América despierta

Latinoamérica exigía un nuevo despertar. La lucha contra la pobreza, la exclusión social, el engaño y la violación de los derechos humanos recorría varios países de la región. Políticas neoliberales, protagonizadas por los Estados Unidos y sus aliados, pretendían romper los sueños de personas humildes, solidarias. Latinoamérica necesitaba un amanecer diferente, pero ¿cómo borrar tales discordias de la tierra que siempre soñaron libre Bolívar y Martí?

Bajo ese pretexto, comenzó a brillar junto a la luz del sol la Alianza Bolivariana para los Pueblos de Nuestra América (ALBA) entre los días 11 y 12 de diciembre de 2001, cuando se celebraba en la Isla de Margarita, la Tercera Cumbre de Jefes de Estado y de Gobierno de la Asociación de Estados del Caribe.

En aquella oportunidad, el presidente Chávez dijo que consistía en “un nuevo concepto de integración que no era nada nuevo, se trataba de retraer o de traer nuevamente un sueño que creemos posible, (…) de otro camino, (…) de una búsqueda, porque ciertamente la integración es vital: O nos unimos o nos hundimos. Escojamos pues las alternativas”

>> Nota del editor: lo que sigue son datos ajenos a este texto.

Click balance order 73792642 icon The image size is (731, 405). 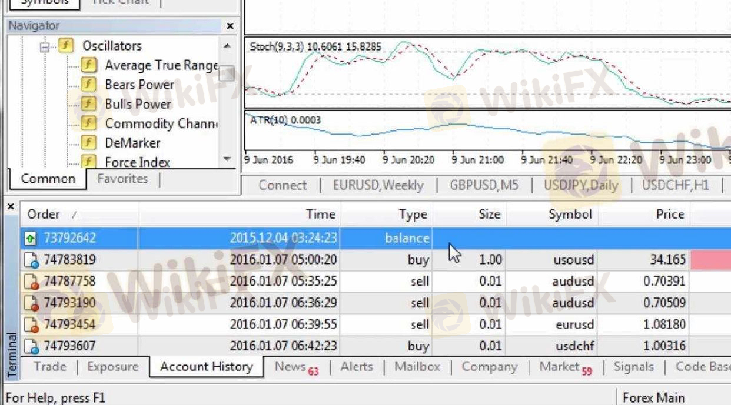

Tres años después en La Habana, el 14 de diciembre Fidel Castro y Chávez firman el acuerdo para la aplicación de la ALBA, donde manifestaban su principio cardinal: la solidaridad, recordando a los mártires que construyeron una Patria Grande en la América Latina. Muchos países se fueron integrando al punto de intercambiar bienes y servicios para satisfacer las insuficiencias de los pueblos.

En el 2006 se incorpora la República Bolivariana de Bolivia con el presidente Evo Morales, quien propone la adhesión al ALBA del Tratado de Comercio de los Pueblos y surge un organismo internacional fortalecido: el ALBA-TCP.

Los primeros rayos del astro rey eliminarían las tinieblas desde el Río Bravo hasta la Patagonia, aún sin que algunos fuesen parte de la alianza más genuina entre nuestros países. Los principios de reciprocidad, transferencia tecnológica, aprovechamiento de las ventajas de cada nación, ahorros de recursos y convenios crediticios mostraron los proyectos de integración iniciales de los miembros del ALBA-TCP. Así apareció el Sucre como moneda, para liberarse del yugo del dólar. Se crea además una escuela (Escuela de Defensa y Soberanía del ALBA) para promover una doctrina de defensa latinoamericana acogiendo a militantes, indígenas, campesinos, empresarios y todos los interesados en proteger su Patria Grande.

Poco a poco la aurora despedía sueños inconclusos para hacer realidad las palabras del Apóstol José Martí cuando decía: “Sentina fuimos y crisol comenzamos a ser”.